▶ [What you are asked to do] The entries must be repeated verbatim, and their images left out.

▶ [Available records]
━━━━━━
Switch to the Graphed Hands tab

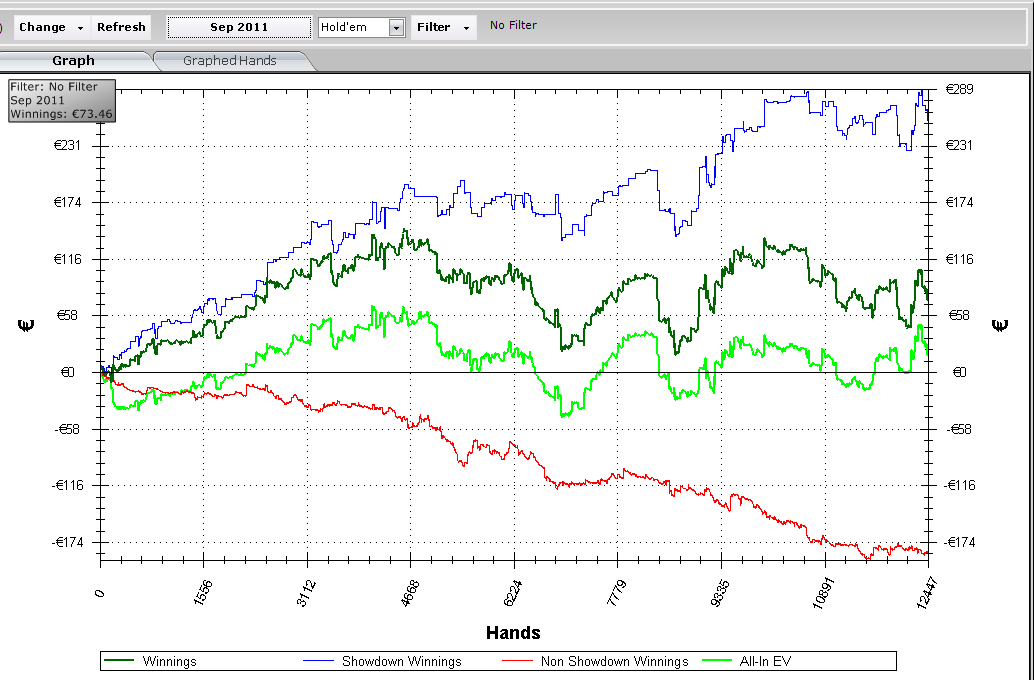tap(229, 61)
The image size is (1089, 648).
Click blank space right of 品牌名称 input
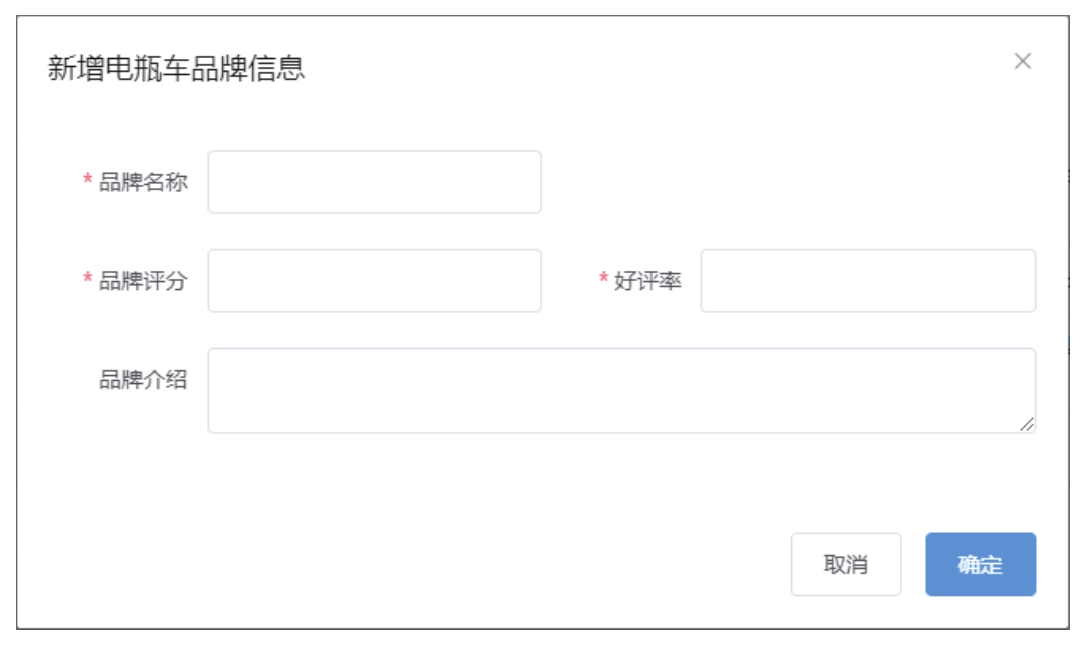[x=780, y=182]
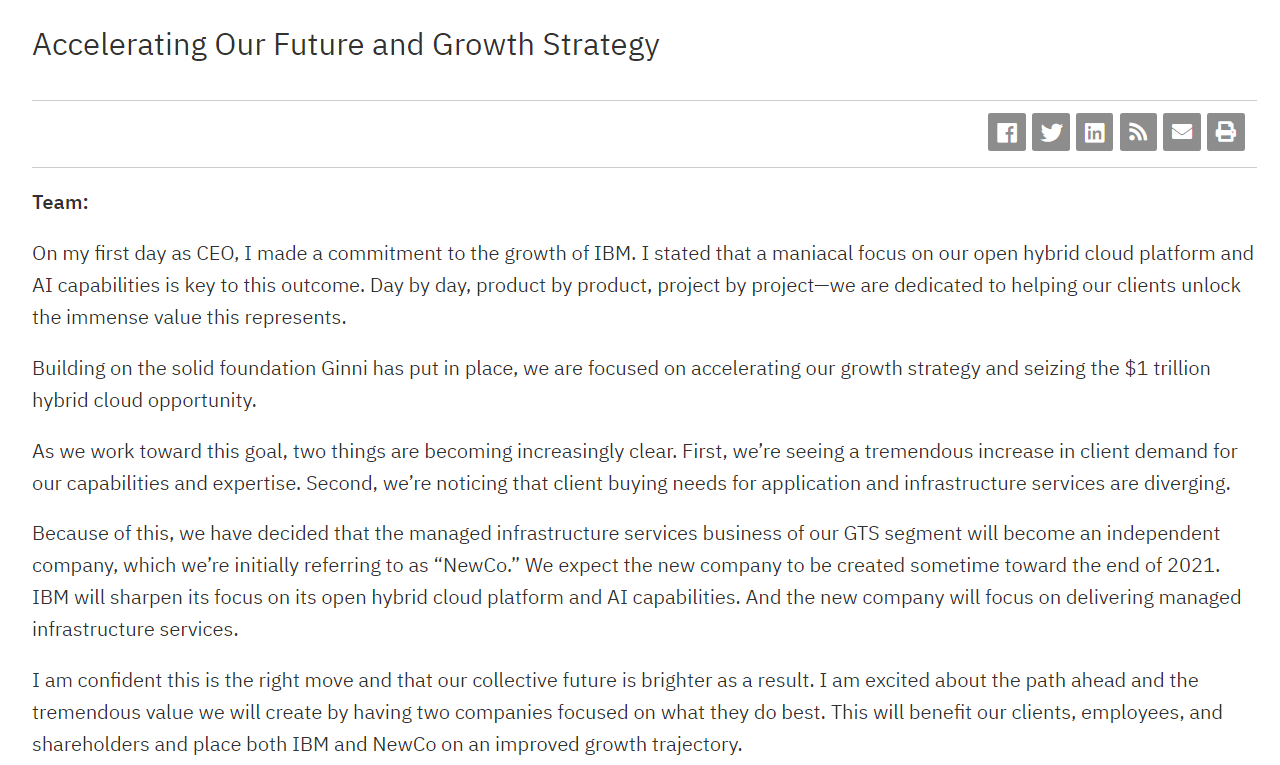
Task: Email this article using envelope icon
Action: pyautogui.click(x=1182, y=132)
━━━━━━
▶ [Reply]
Switch to the Graphed Hands tab

tap(229, 61)
The image size is (1089, 648).
Click blank space right of 品牌名称 input
[x=780, y=182]
Task: Email this article using envelope icon
Action: pyautogui.click(x=1182, y=132)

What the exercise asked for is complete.